What is being asked: Reproduce the items below, swapping "Safari compass icon" for "Safari bookmarks icon" and changing nothing else.

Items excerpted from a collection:
[start]
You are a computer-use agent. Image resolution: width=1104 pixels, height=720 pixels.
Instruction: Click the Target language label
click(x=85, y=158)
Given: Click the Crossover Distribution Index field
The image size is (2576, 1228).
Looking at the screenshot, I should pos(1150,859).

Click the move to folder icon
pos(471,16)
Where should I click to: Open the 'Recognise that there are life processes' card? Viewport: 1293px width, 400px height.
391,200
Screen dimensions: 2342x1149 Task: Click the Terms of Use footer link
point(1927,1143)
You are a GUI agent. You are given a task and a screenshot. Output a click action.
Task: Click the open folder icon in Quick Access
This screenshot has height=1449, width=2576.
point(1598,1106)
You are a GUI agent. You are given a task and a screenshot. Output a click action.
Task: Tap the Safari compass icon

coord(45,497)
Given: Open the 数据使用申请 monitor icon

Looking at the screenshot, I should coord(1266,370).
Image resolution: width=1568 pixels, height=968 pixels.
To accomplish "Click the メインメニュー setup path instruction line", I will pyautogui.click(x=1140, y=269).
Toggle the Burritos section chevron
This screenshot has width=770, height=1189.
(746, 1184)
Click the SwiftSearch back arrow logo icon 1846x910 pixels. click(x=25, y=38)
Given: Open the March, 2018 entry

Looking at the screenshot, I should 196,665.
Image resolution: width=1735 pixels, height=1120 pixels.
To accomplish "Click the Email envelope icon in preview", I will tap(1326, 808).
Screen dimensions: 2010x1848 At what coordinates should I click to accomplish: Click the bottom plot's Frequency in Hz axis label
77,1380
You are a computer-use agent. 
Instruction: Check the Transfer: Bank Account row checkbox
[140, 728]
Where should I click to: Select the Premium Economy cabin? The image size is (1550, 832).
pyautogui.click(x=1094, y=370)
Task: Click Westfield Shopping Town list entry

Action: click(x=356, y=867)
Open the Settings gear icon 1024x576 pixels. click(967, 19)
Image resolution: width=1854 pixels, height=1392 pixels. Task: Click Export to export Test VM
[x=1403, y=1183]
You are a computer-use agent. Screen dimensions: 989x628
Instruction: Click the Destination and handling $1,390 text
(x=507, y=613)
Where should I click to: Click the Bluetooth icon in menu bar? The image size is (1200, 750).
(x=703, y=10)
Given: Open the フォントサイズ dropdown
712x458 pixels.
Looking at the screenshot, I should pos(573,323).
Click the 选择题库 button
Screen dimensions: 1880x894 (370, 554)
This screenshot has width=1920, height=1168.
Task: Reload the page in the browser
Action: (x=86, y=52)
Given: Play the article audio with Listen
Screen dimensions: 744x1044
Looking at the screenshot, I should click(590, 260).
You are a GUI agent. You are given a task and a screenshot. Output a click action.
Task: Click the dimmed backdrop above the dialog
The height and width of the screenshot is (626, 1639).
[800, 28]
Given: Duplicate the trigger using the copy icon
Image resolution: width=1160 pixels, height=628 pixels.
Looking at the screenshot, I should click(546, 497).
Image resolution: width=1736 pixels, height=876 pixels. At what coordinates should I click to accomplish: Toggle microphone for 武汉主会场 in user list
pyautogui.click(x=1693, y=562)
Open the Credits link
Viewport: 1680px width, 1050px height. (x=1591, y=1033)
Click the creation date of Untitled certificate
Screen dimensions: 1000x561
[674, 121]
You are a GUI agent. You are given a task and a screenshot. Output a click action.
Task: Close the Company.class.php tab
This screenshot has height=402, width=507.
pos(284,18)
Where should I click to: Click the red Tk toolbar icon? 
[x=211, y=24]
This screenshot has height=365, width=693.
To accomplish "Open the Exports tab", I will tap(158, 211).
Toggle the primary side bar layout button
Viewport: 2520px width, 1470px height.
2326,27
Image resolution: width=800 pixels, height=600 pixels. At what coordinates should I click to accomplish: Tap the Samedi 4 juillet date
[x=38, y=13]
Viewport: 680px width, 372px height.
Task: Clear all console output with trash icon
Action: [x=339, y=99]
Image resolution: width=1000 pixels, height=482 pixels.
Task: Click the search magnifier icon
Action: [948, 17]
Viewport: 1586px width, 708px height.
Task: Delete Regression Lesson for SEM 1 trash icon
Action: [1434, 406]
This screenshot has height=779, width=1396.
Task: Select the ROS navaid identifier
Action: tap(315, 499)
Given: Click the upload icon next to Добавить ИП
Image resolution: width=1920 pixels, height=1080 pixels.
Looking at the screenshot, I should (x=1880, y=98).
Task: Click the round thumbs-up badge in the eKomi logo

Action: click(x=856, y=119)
[end]
Answer to the task:
You are a computer-use agent. Image resolution: width=1104 pixels, height=720 pixels.
Instruction: Click the Target language label
click(x=85, y=158)
Given: Click the Crossover Distribution Index field
The image size is (2576, 1228).
Looking at the screenshot, I should pos(1150,859).

Click the move to folder icon
pos(471,16)
Where should I click to: Open the 'Recognise that there are life processes' card? Viewport: 1293px width, 400px height.
391,200
Screen dimensions: 2342x1149 Task: Click the Terms of Use footer link
point(1927,1143)
You are a GUI agent. You are given a task and a screenshot. Output a click action.
Task: Click the open folder icon in Quick Access
This screenshot has height=1449, width=2576.
point(1598,1106)
You are a GUI agent. You are given a task and a screenshot. Output a click action.
Task: Tap the Safari bookmarks icon

coord(45,497)
Given: Open the 数据使用申请 monitor icon

Looking at the screenshot, I should coord(1266,370).
Image resolution: width=1568 pixels, height=968 pixels.
To accomplish "Click the メインメニュー setup path instruction line", I will pyautogui.click(x=1140, y=269).
Toggle the Burritos section chevron
This screenshot has width=770, height=1189.
(746, 1184)
Click the SwiftSearch back arrow logo icon 1846x910 pixels. click(x=25, y=38)
Given: Open the March, 2018 entry

Looking at the screenshot, I should 196,665.
Image resolution: width=1735 pixels, height=1120 pixels.
To accomplish "Click the Email envelope icon in preview", I will tap(1326, 808).
Screen dimensions: 2010x1848 At what coordinates should I click to accomplish: Click the bottom plot's Frequency in Hz axis label
77,1380
You are a computer-use agent. 
Instruction: Check the Transfer: Bank Account row checkbox
[140, 728]
Where should I click to: Select the Premium Economy cabin? The image size is (1550, 832).
pyautogui.click(x=1094, y=370)
Task: Click Westfield Shopping Town list entry

Action: click(x=356, y=867)
Open the Settings gear icon 1024x576 pixels. click(967, 19)
Image resolution: width=1854 pixels, height=1392 pixels. Task: Click Export to export Test VM
[x=1403, y=1183]
You are a computer-use agent. Screen dimensions: 989x628
Instruction: Click the Destination and handling $1,390 text
(x=507, y=613)
Where should I click to: Click the Bluetooth icon in menu bar? The image size is (1200, 750).
(x=703, y=10)
Given: Open the フォントサイズ dropdown
712x458 pixels.
Looking at the screenshot, I should pos(573,323).
Click the 选择题库 button
Screen dimensions: 1880x894 (370, 554)
This screenshot has width=1920, height=1168.
Task: Reload the page in the browser
Action: (x=86, y=52)
Given: Play the article audio with Listen
Screen dimensions: 744x1044
Looking at the screenshot, I should click(590, 260).
You are a GUI agent. You are given a task and a screenshot. Output a click action.
Task: Click the dimmed backdrop above the dialog
The height and width of the screenshot is (626, 1639).
[800, 28]
Given: Duplicate the trigger using the copy icon
Image resolution: width=1160 pixels, height=628 pixels.
Looking at the screenshot, I should click(546, 497).
Image resolution: width=1736 pixels, height=876 pixels. At what coordinates should I click to accomplish: Toggle microphone for 武汉主会场 in user list
pyautogui.click(x=1693, y=562)
Open the Credits link
Viewport: 1680px width, 1050px height. (x=1591, y=1033)
Click the creation date of Untitled certificate
Screen dimensions: 1000x561
[674, 121]
You are a GUI agent. You are given a task and a screenshot. Output a click action.
Task: Close the Company.class.php tab
This screenshot has height=402, width=507.
pos(284,18)
Where should I click to: Click the red Tk toolbar icon? 
[x=211, y=24]
This screenshot has height=365, width=693.
To accomplish "Open the Exports tab", I will tap(158, 211).
Toggle the primary side bar layout button
Viewport: 2520px width, 1470px height.
2326,27
Image resolution: width=800 pixels, height=600 pixels. At what coordinates should I click to accomplish: Tap the Samedi 4 juillet date
[x=38, y=13]
Viewport: 680px width, 372px height.
Task: Clear all console output with trash icon
Action: [x=339, y=99]
Image resolution: width=1000 pixels, height=482 pixels.
Task: Click the search magnifier icon
Action: [948, 17]
Viewport: 1586px width, 708px height.
Task: Delete Regression Lesson for SEM 1 trash icon
Action: [1434, 406]
This screenshot has height=779, width=1396.
Task: Select the ROS navaid identifier
Action: tap(315, 499)
Given: Click the upload icon next to Добавить ИП
Image resolution: width=1920 pixels, height=1080 pixels.
Looking at the screenshot, I should (x=1880, y=98).
Task: Click the round thumbs-up badge in the eKomi logo

Action: click(x=856, y=119)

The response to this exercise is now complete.